US 12,254,276 B2
Descriptive topic modeling with LDA on bags of utterance clusters
Javier Miguel Sastre Martinez, County Dublin (IE); Sean Gorman, Goatstown (IE); Aisling Nugent, Dublin (IE); and Anandita Pal, Dublin (IE)
Assigned to Accenture Global Solutions Limited, Dublin (IE)
Filed by ACCENTURE GLOBAL SOLUTIONS LIMITED, Dublin (IE)
Filed on Feb. 28, 2022, as Appl. No. 17/682,368.
Prior Publication US 2023/0274092 A1, Aug. 31, 2023
Int. Cl. G06F 40/35 (2020.01); G06F 18/23213 (2023.01); G06F 40/58 (2020.01)

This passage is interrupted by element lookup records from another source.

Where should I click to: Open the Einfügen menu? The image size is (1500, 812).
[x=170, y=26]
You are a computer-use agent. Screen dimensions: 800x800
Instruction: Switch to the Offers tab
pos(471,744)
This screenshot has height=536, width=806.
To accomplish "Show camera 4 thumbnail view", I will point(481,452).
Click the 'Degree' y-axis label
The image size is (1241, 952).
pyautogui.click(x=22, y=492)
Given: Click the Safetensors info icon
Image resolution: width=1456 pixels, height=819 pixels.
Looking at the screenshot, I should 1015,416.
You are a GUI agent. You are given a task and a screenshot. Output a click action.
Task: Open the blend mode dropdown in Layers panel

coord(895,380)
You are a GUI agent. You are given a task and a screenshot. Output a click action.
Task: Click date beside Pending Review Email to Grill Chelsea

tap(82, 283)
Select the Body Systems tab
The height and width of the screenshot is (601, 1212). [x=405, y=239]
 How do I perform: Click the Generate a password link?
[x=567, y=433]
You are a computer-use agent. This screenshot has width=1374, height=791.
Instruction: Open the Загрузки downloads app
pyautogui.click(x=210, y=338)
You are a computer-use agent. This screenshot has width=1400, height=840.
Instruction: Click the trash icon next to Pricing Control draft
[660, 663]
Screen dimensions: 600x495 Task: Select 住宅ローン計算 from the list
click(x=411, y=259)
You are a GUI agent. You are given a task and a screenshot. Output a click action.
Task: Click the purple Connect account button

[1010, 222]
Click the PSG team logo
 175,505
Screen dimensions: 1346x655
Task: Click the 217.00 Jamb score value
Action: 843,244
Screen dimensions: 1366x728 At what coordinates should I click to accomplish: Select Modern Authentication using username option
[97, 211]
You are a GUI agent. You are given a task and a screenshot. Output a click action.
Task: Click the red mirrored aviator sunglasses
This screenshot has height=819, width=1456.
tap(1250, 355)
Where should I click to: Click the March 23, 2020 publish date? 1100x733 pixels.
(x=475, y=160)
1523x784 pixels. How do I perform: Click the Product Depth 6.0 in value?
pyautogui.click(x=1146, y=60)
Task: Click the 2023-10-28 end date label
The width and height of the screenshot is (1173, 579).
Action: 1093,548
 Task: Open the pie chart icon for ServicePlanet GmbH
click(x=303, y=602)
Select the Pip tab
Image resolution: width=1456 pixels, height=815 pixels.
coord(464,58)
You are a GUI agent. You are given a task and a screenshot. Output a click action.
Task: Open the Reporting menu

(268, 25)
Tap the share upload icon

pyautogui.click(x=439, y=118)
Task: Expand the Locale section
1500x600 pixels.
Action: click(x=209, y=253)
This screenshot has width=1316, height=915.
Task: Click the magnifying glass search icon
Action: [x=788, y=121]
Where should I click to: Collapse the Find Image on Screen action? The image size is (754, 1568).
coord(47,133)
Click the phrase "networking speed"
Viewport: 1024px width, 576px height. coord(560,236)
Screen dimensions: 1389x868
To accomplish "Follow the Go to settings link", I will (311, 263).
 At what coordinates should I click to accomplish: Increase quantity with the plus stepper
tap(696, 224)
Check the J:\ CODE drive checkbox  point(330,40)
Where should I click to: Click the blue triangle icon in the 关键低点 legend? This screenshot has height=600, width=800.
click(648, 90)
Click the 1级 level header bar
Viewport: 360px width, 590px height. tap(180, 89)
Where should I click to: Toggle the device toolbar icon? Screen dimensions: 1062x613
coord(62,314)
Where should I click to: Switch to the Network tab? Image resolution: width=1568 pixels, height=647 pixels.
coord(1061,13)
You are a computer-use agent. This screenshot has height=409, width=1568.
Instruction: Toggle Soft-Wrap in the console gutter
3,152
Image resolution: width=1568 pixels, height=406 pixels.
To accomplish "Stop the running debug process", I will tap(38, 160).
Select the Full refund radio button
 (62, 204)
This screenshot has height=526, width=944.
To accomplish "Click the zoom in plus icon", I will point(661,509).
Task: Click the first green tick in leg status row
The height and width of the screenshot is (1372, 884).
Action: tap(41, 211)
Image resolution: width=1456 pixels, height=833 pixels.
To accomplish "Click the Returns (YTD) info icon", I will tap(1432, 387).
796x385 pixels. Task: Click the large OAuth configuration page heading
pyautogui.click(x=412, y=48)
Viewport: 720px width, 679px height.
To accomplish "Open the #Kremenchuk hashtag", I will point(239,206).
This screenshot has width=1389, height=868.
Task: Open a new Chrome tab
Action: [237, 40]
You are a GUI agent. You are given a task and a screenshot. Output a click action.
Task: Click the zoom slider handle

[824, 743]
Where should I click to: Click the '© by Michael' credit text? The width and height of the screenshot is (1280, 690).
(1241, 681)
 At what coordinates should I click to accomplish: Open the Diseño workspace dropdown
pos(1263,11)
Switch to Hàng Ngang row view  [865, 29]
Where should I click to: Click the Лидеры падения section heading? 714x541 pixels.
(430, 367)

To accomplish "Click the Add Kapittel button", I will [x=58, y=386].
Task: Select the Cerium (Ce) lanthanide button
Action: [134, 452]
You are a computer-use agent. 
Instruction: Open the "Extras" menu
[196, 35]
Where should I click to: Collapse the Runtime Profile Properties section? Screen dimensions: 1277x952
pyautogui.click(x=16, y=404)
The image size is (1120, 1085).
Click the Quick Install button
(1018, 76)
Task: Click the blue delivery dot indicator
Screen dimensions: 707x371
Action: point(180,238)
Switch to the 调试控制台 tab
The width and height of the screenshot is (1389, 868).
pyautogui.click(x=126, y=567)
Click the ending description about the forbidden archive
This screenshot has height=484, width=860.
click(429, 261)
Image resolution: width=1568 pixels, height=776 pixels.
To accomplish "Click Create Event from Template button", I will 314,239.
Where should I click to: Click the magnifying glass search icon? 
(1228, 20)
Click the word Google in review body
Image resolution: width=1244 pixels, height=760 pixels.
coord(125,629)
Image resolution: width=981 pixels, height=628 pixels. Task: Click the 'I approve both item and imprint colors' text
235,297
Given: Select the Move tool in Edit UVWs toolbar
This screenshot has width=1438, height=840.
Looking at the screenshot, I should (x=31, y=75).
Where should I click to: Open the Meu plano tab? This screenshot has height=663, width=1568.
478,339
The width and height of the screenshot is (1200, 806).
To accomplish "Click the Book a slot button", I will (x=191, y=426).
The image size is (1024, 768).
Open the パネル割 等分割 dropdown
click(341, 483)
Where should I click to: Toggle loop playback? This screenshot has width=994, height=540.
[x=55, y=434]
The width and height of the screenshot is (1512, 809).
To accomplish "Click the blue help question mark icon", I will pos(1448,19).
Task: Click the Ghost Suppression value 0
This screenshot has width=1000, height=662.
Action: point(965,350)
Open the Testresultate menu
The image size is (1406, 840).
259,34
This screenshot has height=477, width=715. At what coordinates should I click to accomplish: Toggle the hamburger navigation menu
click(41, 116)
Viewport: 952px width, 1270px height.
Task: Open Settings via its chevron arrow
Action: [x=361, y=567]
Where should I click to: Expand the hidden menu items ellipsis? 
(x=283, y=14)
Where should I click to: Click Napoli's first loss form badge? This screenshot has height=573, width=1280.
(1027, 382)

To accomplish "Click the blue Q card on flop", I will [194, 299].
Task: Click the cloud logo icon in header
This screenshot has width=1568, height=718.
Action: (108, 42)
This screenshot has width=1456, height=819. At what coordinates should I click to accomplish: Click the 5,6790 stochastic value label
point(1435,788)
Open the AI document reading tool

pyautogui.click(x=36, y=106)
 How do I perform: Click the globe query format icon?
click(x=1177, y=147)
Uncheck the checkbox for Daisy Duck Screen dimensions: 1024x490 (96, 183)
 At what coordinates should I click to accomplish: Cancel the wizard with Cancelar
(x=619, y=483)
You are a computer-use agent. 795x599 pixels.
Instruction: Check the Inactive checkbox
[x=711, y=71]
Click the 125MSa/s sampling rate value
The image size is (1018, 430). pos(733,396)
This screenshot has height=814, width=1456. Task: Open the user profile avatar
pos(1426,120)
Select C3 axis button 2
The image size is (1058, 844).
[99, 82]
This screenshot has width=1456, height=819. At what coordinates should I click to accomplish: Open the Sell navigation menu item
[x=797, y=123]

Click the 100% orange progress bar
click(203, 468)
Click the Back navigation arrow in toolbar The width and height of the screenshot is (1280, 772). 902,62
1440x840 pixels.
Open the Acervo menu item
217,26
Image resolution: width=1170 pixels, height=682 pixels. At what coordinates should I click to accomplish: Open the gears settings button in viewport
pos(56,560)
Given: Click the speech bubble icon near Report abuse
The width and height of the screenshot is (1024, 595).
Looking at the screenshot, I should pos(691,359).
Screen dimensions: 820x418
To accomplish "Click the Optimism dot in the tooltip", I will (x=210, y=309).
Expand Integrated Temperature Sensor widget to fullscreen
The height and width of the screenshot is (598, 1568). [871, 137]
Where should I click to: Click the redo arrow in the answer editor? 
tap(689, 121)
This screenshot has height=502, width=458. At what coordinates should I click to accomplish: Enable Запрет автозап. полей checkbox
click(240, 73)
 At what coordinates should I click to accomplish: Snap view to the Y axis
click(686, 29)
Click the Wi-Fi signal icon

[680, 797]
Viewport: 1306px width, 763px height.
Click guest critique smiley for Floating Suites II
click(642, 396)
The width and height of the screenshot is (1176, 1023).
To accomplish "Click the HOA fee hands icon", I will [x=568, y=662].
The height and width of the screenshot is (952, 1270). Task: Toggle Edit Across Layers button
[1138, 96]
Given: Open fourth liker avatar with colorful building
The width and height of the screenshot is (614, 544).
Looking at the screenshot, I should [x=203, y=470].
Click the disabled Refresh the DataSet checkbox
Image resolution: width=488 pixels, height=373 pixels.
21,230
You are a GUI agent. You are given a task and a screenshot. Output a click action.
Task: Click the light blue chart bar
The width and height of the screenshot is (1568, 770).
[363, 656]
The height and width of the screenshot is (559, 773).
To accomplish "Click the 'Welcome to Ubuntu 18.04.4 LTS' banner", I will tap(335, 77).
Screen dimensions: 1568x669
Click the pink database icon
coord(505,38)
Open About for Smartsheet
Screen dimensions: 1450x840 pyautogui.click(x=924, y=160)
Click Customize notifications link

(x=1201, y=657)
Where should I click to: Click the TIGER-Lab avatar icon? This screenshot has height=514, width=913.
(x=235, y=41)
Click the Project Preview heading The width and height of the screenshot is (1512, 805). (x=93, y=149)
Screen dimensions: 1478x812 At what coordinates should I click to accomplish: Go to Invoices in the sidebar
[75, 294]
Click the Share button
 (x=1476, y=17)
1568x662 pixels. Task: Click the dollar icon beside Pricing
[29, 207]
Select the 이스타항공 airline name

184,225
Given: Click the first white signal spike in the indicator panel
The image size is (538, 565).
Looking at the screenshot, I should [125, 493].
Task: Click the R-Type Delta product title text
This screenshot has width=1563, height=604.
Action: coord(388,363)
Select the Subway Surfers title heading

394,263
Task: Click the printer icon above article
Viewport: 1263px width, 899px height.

CPC G06F 40/35 (2020.01) [G06F 18/23213 (2023.01); G06F 40/58 (2020.01)] 18 Claims
OG exemplary drawing
 
1. A system for intent discovery, the system comprising:
a memory storing instructions; and
a processor in communication with the memory, wherein, when the processor executes the instructions, the instructions are configured to cause the processor to:
obtain documents comprising a set of utterances;
extract the set of utterances from the documents;
generate a set of utterance embeddings based on the set of utterances;
clusterize the set of utterance embeddings to obtain a plurality of clusters, each cluster comprising one or more utterance embeddings;
obtain a cluster label for each cluster, wherein to obtain the cluster label for each cluster, the instructions are further configured to cause the processor to:
calculate a center in an embedding space for the one or more utterance embeddings in a corresponding cluster of the plurality of clusters;
select a central utterance embedding in the corresponding cluster, the central utterance embedding being a closest utterance embedding to the center among the one or more utterance embeddings in the corresponding cluster; and
obtain an utterance corresponding to the central utterance embedding as a corresponding cluster label of the corresponding cluster;
encode each document of the documents based on a number of times each utterance cluster identifier (ID) appears to obtain an encoded document, the encoded document comprising at least one cluster ID with a weight;
perform latent Dirichlet allocation (LDA) on the encoded documents to obtain K topics, wherein K is a positive integer, and each topic of the K topics corresponds to a list of key clusters with cluster IDs; and
for each topic, replace the cluster IDs with corresponding cluster labels.